Find the area of the small segment whose chord is 6 cm long in a circle with a 6 cm radius.

How do i go about solving this?

Printable View

- Mar 18th 2008, 02:21 PMVitaminarea of segment
Find the area of the small segment whose chord is 6 cm long in a circle with a 6 cm radius.

How do i go about solving this? - Mar 18th 2008, 02:28 PMtopher0805
Notice that what you are describing is an equilateral triangle with sides 6cm.

Does this help? - Mar 18th 2008, 02:32 PMtopher0805
http://img2.freeimagehosting.net/uploads/087daf13a3.jpg

Sometimes it is helpful to see it.

:) - Mar 18th 2008, 02:33 PMgalactus
The area of a segment of a circle is $\displaystyle \frac{1}{2}r^{2}({\theta}-sin{\theta})$

You certainly know the radius. Use Topher's hint and you'll see theta quickly.

Then, plug them in and you're set. - Mar 18th 2008, 02:39 PMVitamin
$\displaystyle \frac{1}{2}\;6^{2}({60}-sin\;{60})\Longrightarrow 1064.4\;cm^2$

Is this correct? - Mar 18th 2008, 02:47 PMPlato
- Mar 18th 2008, 02:49 PMVitamin
$\displaystyle 6\;\pi - 9\sqrt{3}$

I'm pretty sure this is the right answer. - Mar 18th 2008, 02:51 PMtopher0805
Close! Do you know how to convert degrees to radians?

$\displaystyle

\pi radians = 180 degrees$

60 is $\displaystyle \frac {1}{3}$ of 180, so divide both sides by 3 to get:

$\displaystyle \frac {\pi}{3}$ radians $\displaystyle =$ $\displaystyle 60$ degrees.

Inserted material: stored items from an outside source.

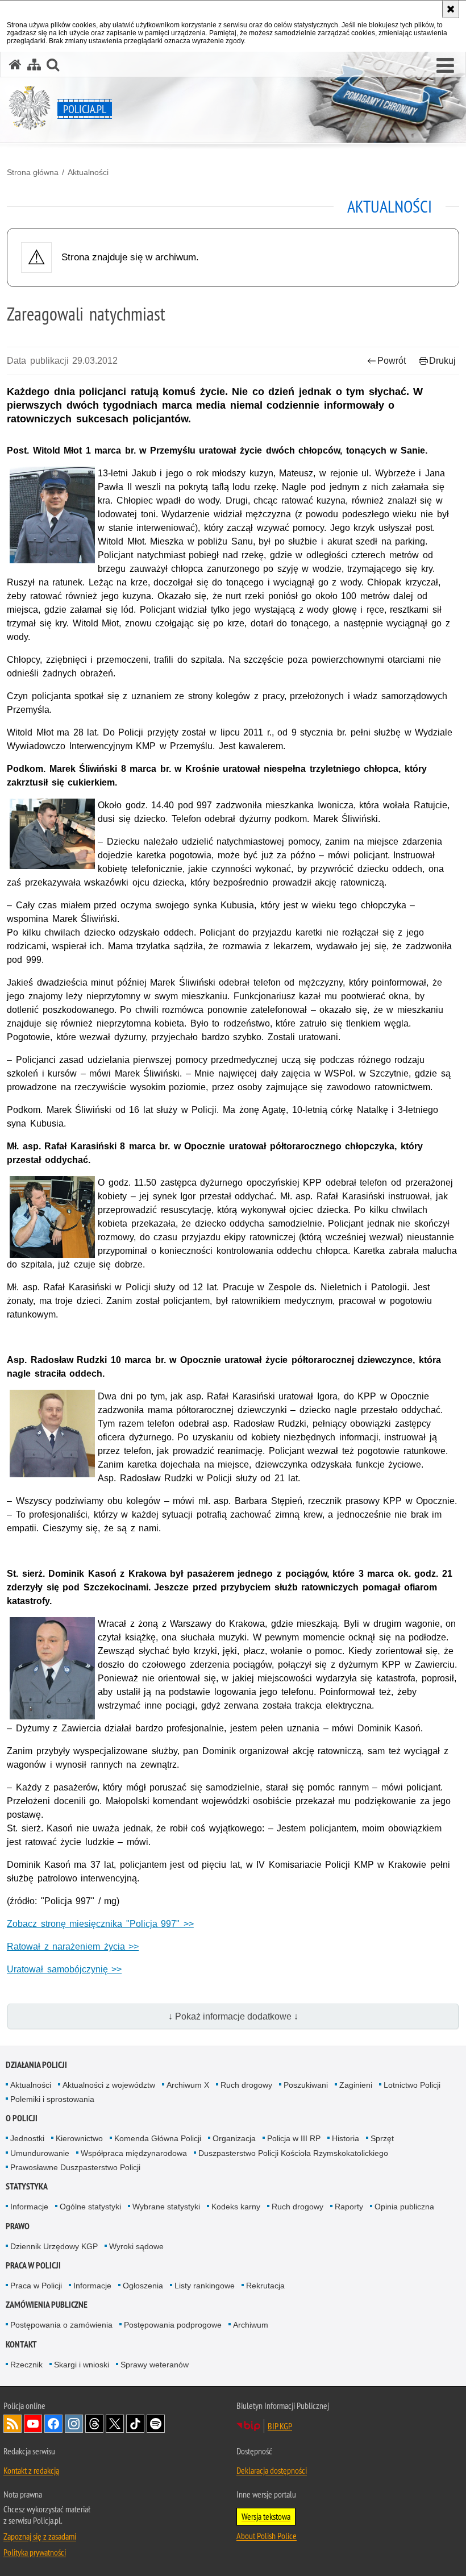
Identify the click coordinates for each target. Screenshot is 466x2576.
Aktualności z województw (109, 2084)
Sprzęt (382, 2138)
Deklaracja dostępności (271, 2470)
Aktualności (88, 172)
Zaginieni (355, 2084)
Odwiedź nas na (33, 2424)
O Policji (22, 2118)
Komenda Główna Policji (157, 2138)
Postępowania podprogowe (173, 2324)
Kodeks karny (235, 2206)
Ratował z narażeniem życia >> (73, 1946)
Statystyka (27, 2186)
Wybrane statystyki (166, 2206)
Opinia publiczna (404, 2206)
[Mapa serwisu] (34, 64)
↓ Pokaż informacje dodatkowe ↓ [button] (233, 2016)
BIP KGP (280, 2426)
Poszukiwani (306, 2084)
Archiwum (250, 2324)
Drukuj (442, 360)
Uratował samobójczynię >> (64, 1969)
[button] (445, 66)
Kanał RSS (12, 2424)
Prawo (18, 2226)
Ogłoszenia (143, 2285)
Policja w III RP (294, 2138)
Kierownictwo (79, 2138)
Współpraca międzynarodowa (134, 2153)
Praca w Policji (33, 2265)
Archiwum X (188, 2084)
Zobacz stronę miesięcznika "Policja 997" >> (100, 1924)
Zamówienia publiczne (47, 2305)
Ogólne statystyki (90, 2206)
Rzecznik (26, 2364)
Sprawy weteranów (154, 2364)
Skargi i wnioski (81, 2364)
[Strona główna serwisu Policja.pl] (15, 64)
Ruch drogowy (246, 2084)
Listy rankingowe (204, 2285)
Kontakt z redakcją (31, 2470)
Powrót (391, 360)
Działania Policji (36, 2065)
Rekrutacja (265, 2285)
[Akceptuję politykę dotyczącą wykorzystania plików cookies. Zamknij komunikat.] (450, 9)
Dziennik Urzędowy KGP (54, 2246)
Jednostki (27, 2138)
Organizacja (234, 2138)
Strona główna (33, 172)
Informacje (29, 2206)
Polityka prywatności (34, 2552)
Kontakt (21, 2344)
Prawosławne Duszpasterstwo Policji (75, 2167)
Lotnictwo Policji (412, 2084)
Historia (345, 2138)
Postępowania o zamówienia (61, 2324)
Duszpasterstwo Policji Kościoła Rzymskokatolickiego (293, 2153)
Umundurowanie (39, 2153)
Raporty (349, 2206)
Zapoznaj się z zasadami (39, 2536)
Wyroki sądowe (136, 2246)
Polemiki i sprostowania (52, 2099)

Now just plug that in to your equation and you're done! :) - Mar 18th 2008, 02:53 PMiknowone
What type of mathematics are you allowed to use? If you can use integration I would set up the problem as the following integral:

$\displaystyle

\int_{-3}^3 \sqrt{36-x^2}-\sqrt{27} dx

$

$\displaystyle \sqrt{36-x^2}$ is the function of the circle in the upper half plane. We integrate from $\displaystyle -3 $ to [tex]3MATH] because these are the x-coordinates of the point of intersection between the line $\displaystyle x=\sqrt{27}$ and the circle. This part of this line inside the circle is a cord of length 6. This is the reason we subtract the $\displaystyle \sqrt{27}$ from the integrand so we get only the area of the part of the circle you care about.

If you don't have integration consider this: The total area of the circle is $\displaystyle 36\pi$. We can inscribe a regular hexagon in the circle whose edges are each 6 units long. The hexagon is made up of 6 equilateral triangles each with base length 6 and height $\displaystyle \sqrt{27}$. This leads to the formula $\displaystyle \frac{(\text{AreaCircle - AreaHexagon})}{6}$ since the difference in the areas is the area of all 6 segements of the circle you are interested in (each has an equal area). - Mar 18th 2008, 03:01 PMVitamin
Well. This is my brothers 10th grade geometry homework. I used the equation Galactus told me above in the thread. Plugged in the numbers. Is my answer right?

$\displaystyle \frac{1}{2}r^{2}({\theta}-sin{\theta})$

$\displaystyle 6\;\pi - 9\sqrt{3}$ - Mar 18th 2008, 03:06 PMiknowone
Yes, that is the correct answer found by any of the above methods.

- Mar 18th 2008, 03:07 PMgalactus
Yes, now you got it. (Clapping)

- Mar 18th 2008, 03:26 PMgalactus
Something you may be interested in is the length of what is called the middle ordinate. The distance from the center of the chord to the circle.

This length can be found by the formula:

$\displaystyle R(1-cos(\frac{\theta}{2}))$

$\displaystyle 6(1-cos(\frac{\pi}{6}))=6-3\sqrt{3}$

So, we integrate from $\displaystyle 6-(6-3\sqrt{3})$ to 6.

Since this is 10th grade homework, integration is overkill but interesting and fun.

$\displaystyle 2\int_{3\sqrt{3}}^{6}\sqrt{36-y^{2}}dy=6{\pi}-9\sqrt{3}$

Gives you the same answer.